Ich setze Gwen kurz in Kenntnis, lasse aber weg, dass ich das teure Stück um ein Haar auch noch zerdeppert hätte. Nach unserem halbstündigen Telefonat weiß ich Folgendes:

Ethan Prince ist Gwens Cousin, einunddreißig Jahre alt und ein begabter Kunstmaler, der gerade dabei ist, seinen landesweiten Durchbruch zu schaffen.
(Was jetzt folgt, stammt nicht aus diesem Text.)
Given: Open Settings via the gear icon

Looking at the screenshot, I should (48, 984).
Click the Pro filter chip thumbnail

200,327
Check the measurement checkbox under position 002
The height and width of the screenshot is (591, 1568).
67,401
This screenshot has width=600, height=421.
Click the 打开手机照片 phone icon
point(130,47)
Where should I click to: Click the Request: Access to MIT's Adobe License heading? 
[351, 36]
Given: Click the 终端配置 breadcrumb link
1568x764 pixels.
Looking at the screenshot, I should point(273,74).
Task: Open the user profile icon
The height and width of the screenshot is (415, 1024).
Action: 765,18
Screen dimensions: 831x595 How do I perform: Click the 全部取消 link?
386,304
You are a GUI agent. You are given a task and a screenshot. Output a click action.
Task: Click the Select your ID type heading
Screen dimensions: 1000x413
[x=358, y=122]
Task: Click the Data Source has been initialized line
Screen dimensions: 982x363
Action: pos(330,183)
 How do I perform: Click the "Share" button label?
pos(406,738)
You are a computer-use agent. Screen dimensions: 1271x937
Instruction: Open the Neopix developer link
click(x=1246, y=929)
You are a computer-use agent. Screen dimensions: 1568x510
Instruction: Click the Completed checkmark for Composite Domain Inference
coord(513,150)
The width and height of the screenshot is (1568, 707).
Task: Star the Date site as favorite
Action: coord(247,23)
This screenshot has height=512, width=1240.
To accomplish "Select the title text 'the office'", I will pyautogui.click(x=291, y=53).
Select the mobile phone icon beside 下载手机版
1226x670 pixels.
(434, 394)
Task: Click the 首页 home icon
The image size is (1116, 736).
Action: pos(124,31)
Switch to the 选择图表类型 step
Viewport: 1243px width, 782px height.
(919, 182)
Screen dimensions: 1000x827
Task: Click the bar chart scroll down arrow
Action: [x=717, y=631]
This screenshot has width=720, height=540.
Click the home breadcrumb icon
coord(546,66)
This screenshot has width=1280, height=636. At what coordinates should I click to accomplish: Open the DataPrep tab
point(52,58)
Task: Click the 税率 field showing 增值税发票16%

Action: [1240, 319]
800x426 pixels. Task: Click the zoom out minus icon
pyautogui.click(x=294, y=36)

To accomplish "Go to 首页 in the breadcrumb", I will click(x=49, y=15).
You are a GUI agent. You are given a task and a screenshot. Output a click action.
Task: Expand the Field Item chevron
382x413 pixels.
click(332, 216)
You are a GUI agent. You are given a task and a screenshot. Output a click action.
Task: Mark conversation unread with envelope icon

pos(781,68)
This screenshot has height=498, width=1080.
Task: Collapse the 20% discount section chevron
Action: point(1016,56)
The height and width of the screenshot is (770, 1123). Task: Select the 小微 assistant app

Eben dieser Ethan ist aber auch mit absoluter Vorsicht zu genießen, denn er ist ein ausgesprochener Mistkerl und sein Frauenverschleiß legendär, was mich im Grunde nicht wundert, so wie er aussieht und wie er sich gibt.

Gwens gesamte Familie ist nicht sonderlich wohlhabend, Ethan hat jahrelang genau wie ich von der Hand in den Mund gelebt und dann einen Mäzen gefunden, der seinen Werdegang als Maler unterstützt, ihn fördert und mit den richtigen Leuten zusammenbringt.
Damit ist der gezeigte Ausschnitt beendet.